▶ Consigne de travail
Réécrivez, s'il vous plaît, le passage de l'article ci-dessous sur le COVID-19 en Afrique qui commence aux mots « Nous allons vers » et se termine après « de stratégie (CAPS). ». Remplacez-y « plusieurs experts » par « de nombreux spécialistes ».

▶ Texte d'étude
::::::::::

Nous allons vers une nouvelle redistribution des cartes en Afrique. Politiquement du moins. Ce scénario est envisagé par plusieurs experts, dont en premier ceux du Centre d’analyse, de prévision et de stratégie (CAPS).

En effet, selon le site agenceeconfin.com, dans une “note diplomatique” ayant pour titre “l’effet pangolin, la tempête qui vient en Afrique?”, le CAPS, think tank lié à la diplomatie française”… prédit un effet quasi-apocalyptique du COVID-19 sur les Etats africains”.

Et le think tank de préciser: « vu d’Afrique, le Covid-19 se présente sous la forme d’un chronogramme politique qui va amplifier les facteurs de crise des sociétés et des Etats ».

A première vue, l’hypothèse est défendable, en ce sens que le continent africain, même avec la dislocation des deux blocs (Est et Ouest), n’a toujours pas fini avec ses régimes clientélistes.

Du coup, on a sovent devant nous des Etats défaillants dans tous les domaines, ce qui fait que cette épidémie aura sans doute un énorme impact socioéconoique en Afrique plus qu’ailleurs. Autrement dit, “le coronavirus devrait révéler l’incapacité des Etats africains à protéger leurs populations”, souligne la note du CAPS.

Les experts du CAPS estiment qu’une crise politique pourrait provenir d'”un nombre trop élevé de décès, ou encore l’infection d’un dirigeant âgé. Dans ce cas de figure, les Etats les plus exposés à une déstabilisation seraient ceux du Sahel et de l’Afrique centrale, caractérisés par des politiques publiques défaillantes au contraire d’autres pays aux institutions plus solides tels que le Rwanda ou le Sénégal”.

Voici ce qu’indique le Quai d’Orsay: « En Afrique de l’Ouest, les mesures de confinement saperont l’équilibre fragile de l’informel, économie de survie quotidienne essentielle au maintien du contrat social. En Afrique centrale, le choc pourrait précipiter la crise finale de la rente pétrolière au Cameroun, au Gabon et au Congo-Brazzaville là aussi au cœur des équilibres sociaux », rapporte agenceecofin.

Le CAPS pour son analyse et prévoit “un scénario quasi-hollywoodien”, indiquant que les besoins essentiels liés à la crise sanitaire devraient faire apparaître des phénomènes de panique urbaine dans les villes africaines: « La question de la sélection ne portera pas sur les personnes à sauver médicalement (faute de capacités d’accueil), mais sur les besoins de premières nécessités : quel quartier ravitailler ? quelles autorités locales crédibles peuvent être les relais d’organisation de la distribution ? quels produits de première nécessité fournir dans une phase attendue de pénurie ? ».

Conséquence: la hausse des cas de délinquance, ce qui rendra encore plus fragile l’autorité de l’Etat.

Et puisqu’on est dans la diplomatie, où parfois l’art de prévoir est extrêmement important, le CAPS suggère au ministère des Affaires étrangères français de « se tourne vers de nouveaux interlocuteurs avec qui coordonner les efforts de gestion de la crise en Afrique ».

::::::::::

(Données recueillies)
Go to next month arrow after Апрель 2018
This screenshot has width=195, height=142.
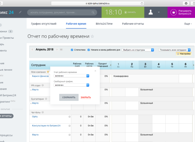57,49
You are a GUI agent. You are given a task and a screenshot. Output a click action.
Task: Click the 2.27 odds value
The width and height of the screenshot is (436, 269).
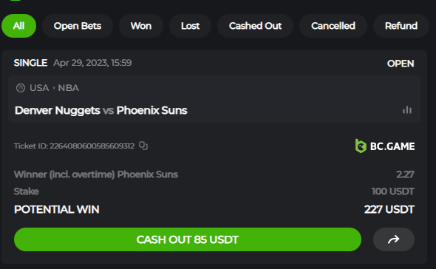click(x=405, y=174)
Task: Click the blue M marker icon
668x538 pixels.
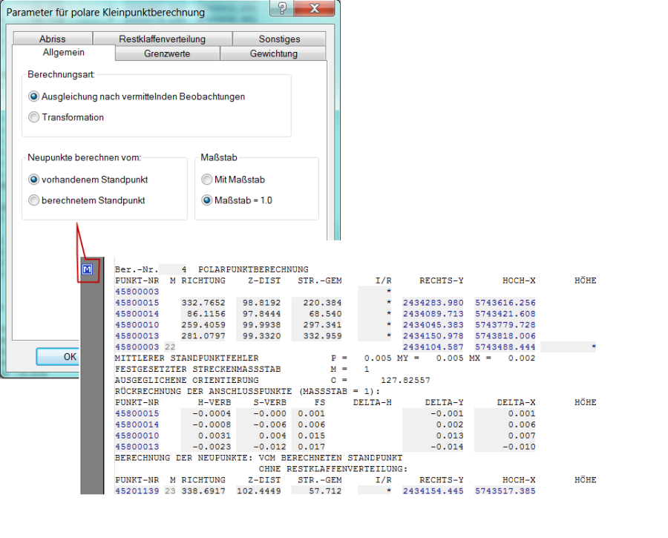Action: (87, 269)
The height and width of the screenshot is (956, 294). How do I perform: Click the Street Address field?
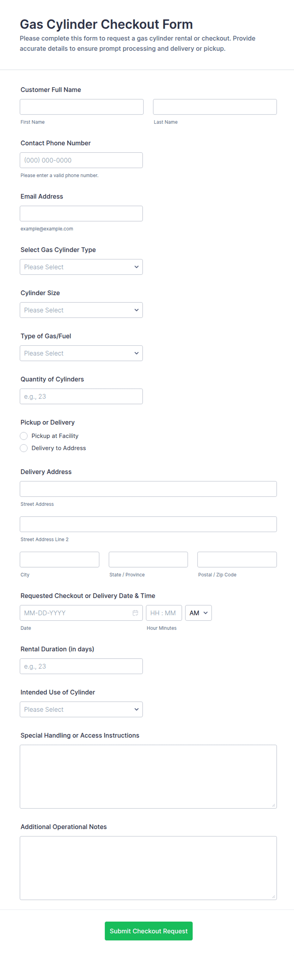[x=148, y=489]
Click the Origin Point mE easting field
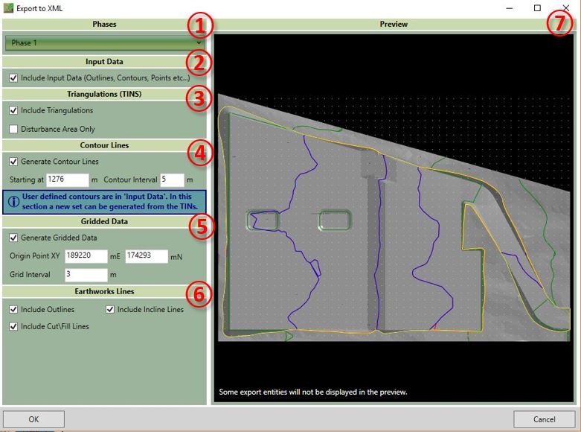Image resolution: width=581 pixels, height=432 pixels. pyautogui.click(x=86, y=256)
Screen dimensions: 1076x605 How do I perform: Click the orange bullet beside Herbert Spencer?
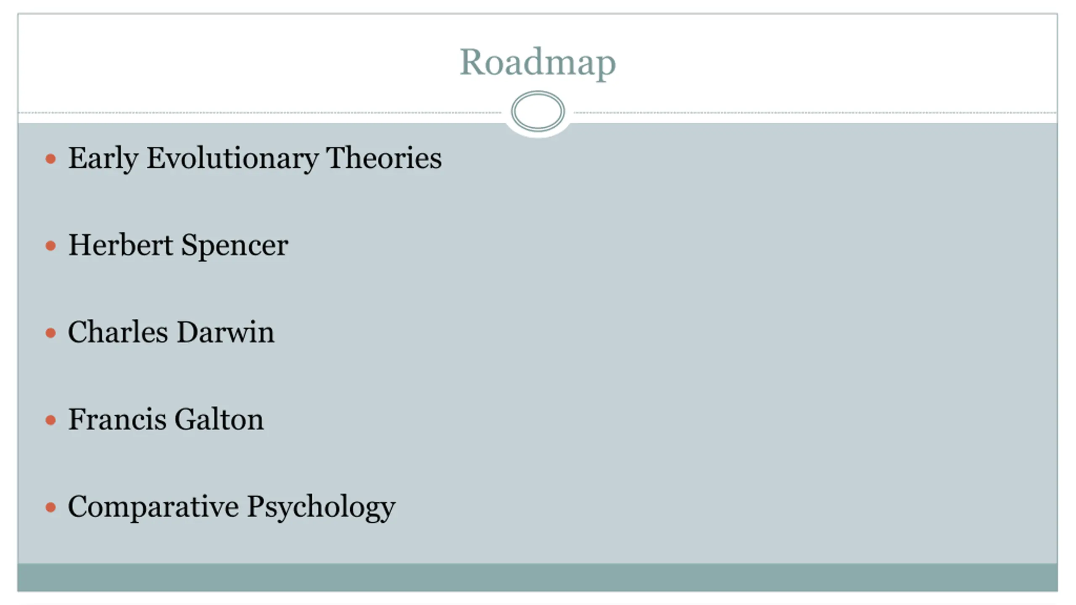click(x=50, y=246)
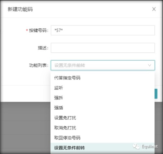Focus the empty 描述 text field
This screenshot has height=154, width=163.
[x=103, y=48]
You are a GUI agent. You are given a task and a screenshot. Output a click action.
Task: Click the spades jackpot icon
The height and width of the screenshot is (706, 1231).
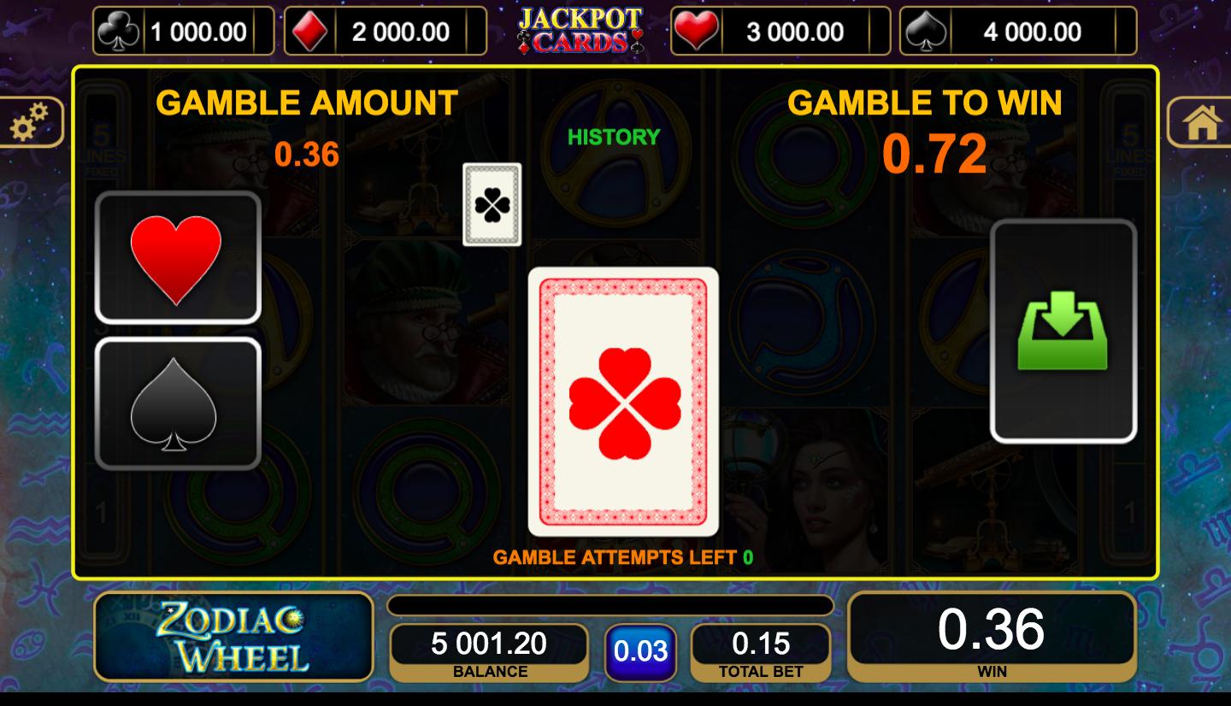pos(924,32)
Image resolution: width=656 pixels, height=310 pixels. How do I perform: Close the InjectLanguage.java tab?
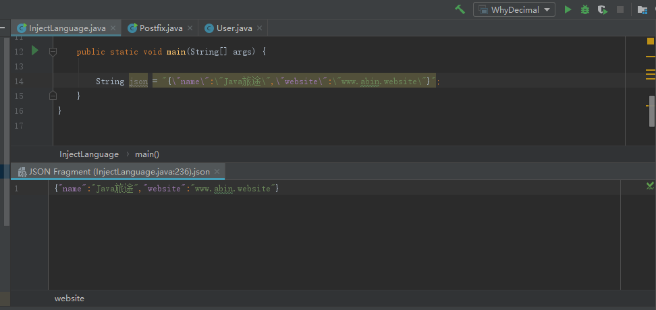(113, 28)
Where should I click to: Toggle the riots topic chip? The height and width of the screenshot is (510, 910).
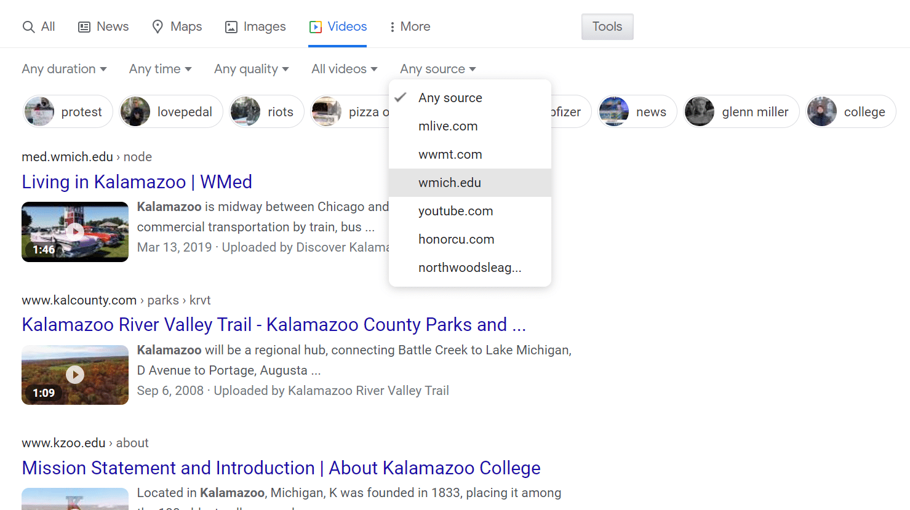point(266,111)
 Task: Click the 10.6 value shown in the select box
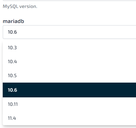[12, 32]

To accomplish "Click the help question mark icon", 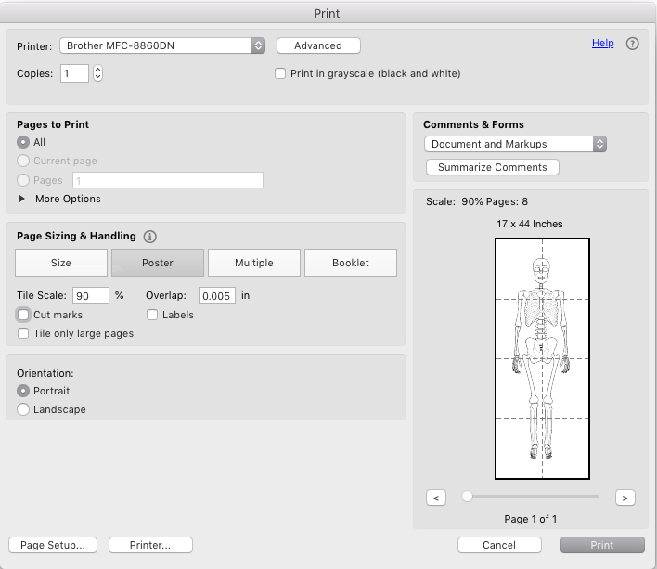I will [633, 44].
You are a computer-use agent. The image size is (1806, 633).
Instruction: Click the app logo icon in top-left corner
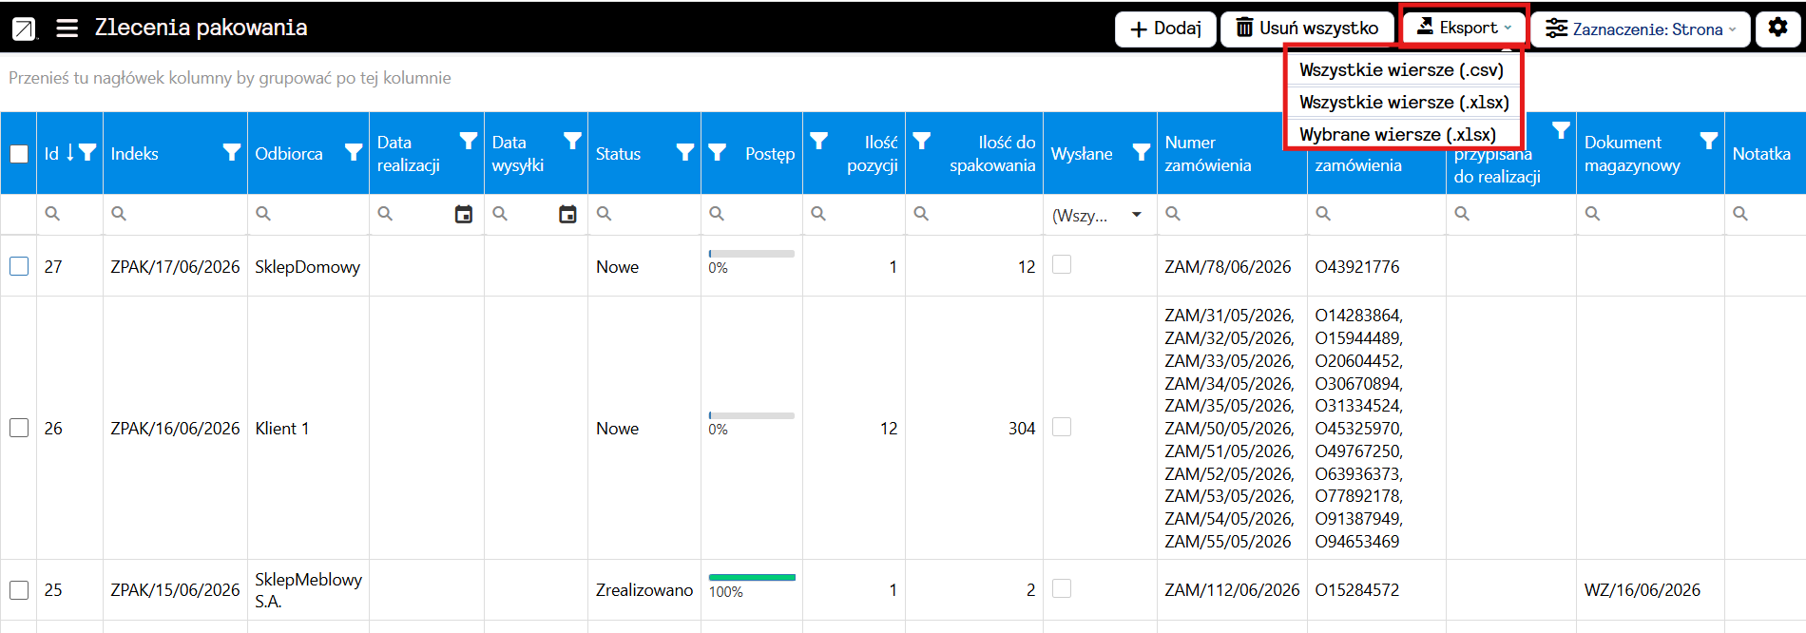tap(24, 29)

::::::::::

▶ Corrigé de l'exercice
Nous allons vers une nouvelle redistribution des cartes en Afrique. Politiquement du moins. Ce scénario est envisagé par de nombreux spécialistes, dont en premier ceux du Centre d’analyse, de prévision et de stratégie (CAPS).